Dunque, secondo il sindaco di Milano, Giuliano Pisapia, e altre autorevoli personalità, il ciclista che ha travolto e ucciso un’anziana signora in città non sarebbe l’uomo che morde il cane, cioè la notizia di una certa eccezionalità, ma una quasi normalità. Non si spiegherebbe altrimenti l’appello che ne è conseguito: «Troppi ciclisti oggi pensano di passare col rosso, ma così mettono a repentaglio la propria incolumità e quella degli altri. Lo vedo tutti i giorni: vanno contromano. Ecco, questo è pericoloso». Così Pisapia.
Intanto, una prima considerazione. Mi sono chiesto se è lo stesso sindaco che non più tardi di un mese fa, insieme a colleghi di altre città italiane, aveva protestato e vivacemente per la mancata attuazione di una norma che è regola in buona parte dell’Europa civilizzata e sensibile allo sviluppo sulle due ruote: il senso unico eccetto bici. Che è esattamente la creazione di una striscia ciclabile, laddove esistano gli spazi vitali, nelle vie a unico senso di marcia. In “vulgaris” andare contromano.
La seconda considerazione, a beneficio dei lettori, è del tutto personale e rimanda a un post di qualche settimana fa in cui confessavo candidamente i miei peccati di ciclista professionista (è il mio unico mezzo di locomozione nella metropoli tentacolare): salire e scendere dai marciapiedi, andare in contromano, più altri benefit come “fare il pelo alle vecchiette”, che naturalmente mi valse un centinaio buono di insulti per l’evidenza della maleducazione.
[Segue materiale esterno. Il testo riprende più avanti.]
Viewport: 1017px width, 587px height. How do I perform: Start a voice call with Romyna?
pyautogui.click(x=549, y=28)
Si trattava naturalmente di modestissima provocazione, alla quale non avevo allegato il mio personalissimo bilancio dopo almeno vent’anni di ciclo-professionismo: zero incidenti (sia personali che altrui), massimo rispetto per i pedoni quando si “invadono” i suoi spazi, ma altrettanta consapevolezza sulla necessità assoluta di salvaguardare la propria vita, che nelle grandi città significa sottrarsi il più possibile alla totale insensibilità di grande parte degli automobilisti per un mezzo povero come la bicicletta. Il contrappasso di questa condizione mi è parso luminoso questa estate quando, in una piccola località marina, procedendo con la bicicletta su un larghissimo marciapiede perché la strada era molto stretta e pericolosa, sono stato invitato da una vigilessa a scendere. Ne ho fatto una questione di diritti umani, ho rivendicato la liceità di infrangere le regole, quando la propria vita è in pericolo e non è tutelata dalle istituzioni. Non l’ho convinta ma ne è rimasta colpita.
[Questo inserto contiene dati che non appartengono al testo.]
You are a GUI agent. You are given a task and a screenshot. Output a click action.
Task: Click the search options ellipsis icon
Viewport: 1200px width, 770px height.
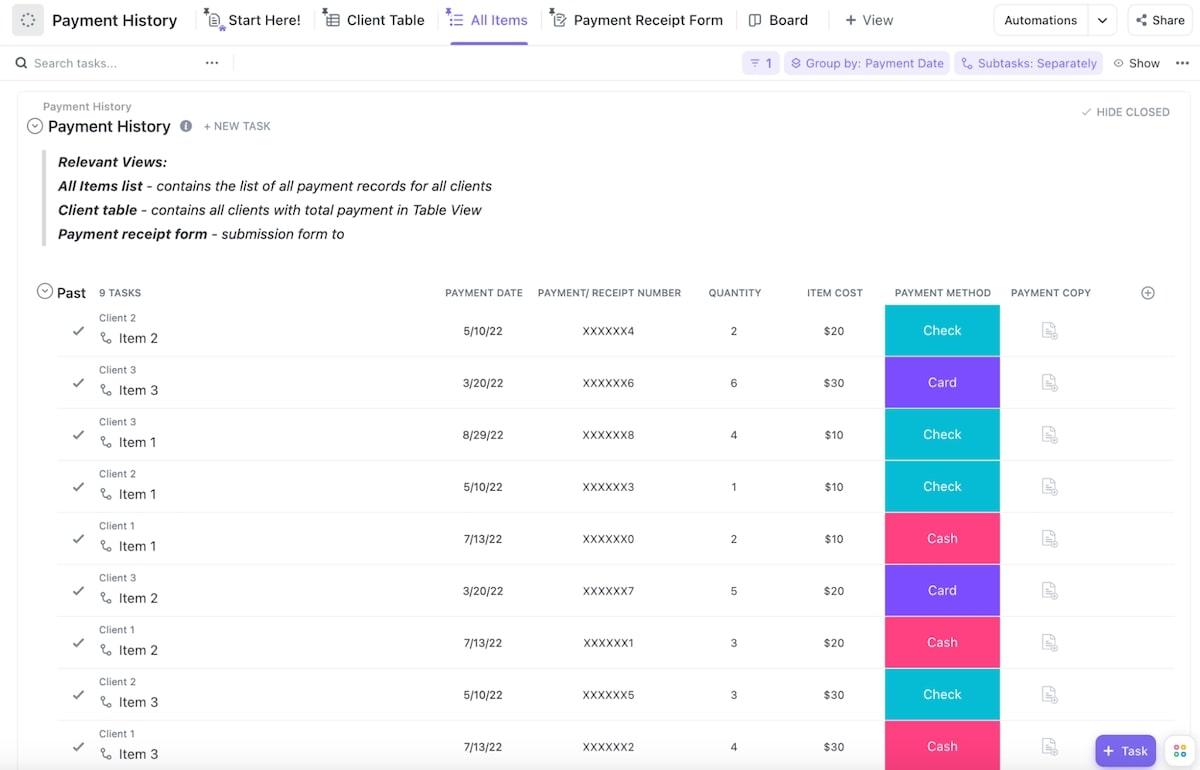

Sono rimasto basito, dunque, quando stamattina mi è capitata a tiro un’intera pagina di Repubblica, con richiamo in prima, che poneva al centro dell’attenzione sociale il problema della bicicletta e dei suoi guidatori ma da una condizione paradossalmente rovesciata: gli accusati saremmo noi! Per cui un tal Pietro Gagliardi, dell’Unione Artigiana Taxi, dice: «I ciclisti sono pericolo soprattutto per se stessi, dovrebbero essere estromessi dalle corsie preferenziali che sono a scorrimento veloce». Gagliardo il Gagliardi! (cosa dovremmo aspettare, la mega-futuribile-ciclabile di Norman Forster?) Racconta sempre Repubblica che stanno nascendo come funghi “comitati di residenti e negozianti che raccolgono firme per chiedere che non siano più costruite piste ciclabili”. Questi qui vivono proprio su Papalla, le piste ciclabili non esistono e loro già si impegnano per il futuro. C’è poi il presidente di Assoedilizia, Achille Colombo Clerici, che almeno dice una cosa di buon senso, come la necessità di un segno identificativo per i ciclisti. Lascio stare per carità di patria quei poveri mentecatti che su FB istigavano a “investire i ciclisti che non usano la pista ciclabile”, gruppo social che è stato chiuso dai moderatori.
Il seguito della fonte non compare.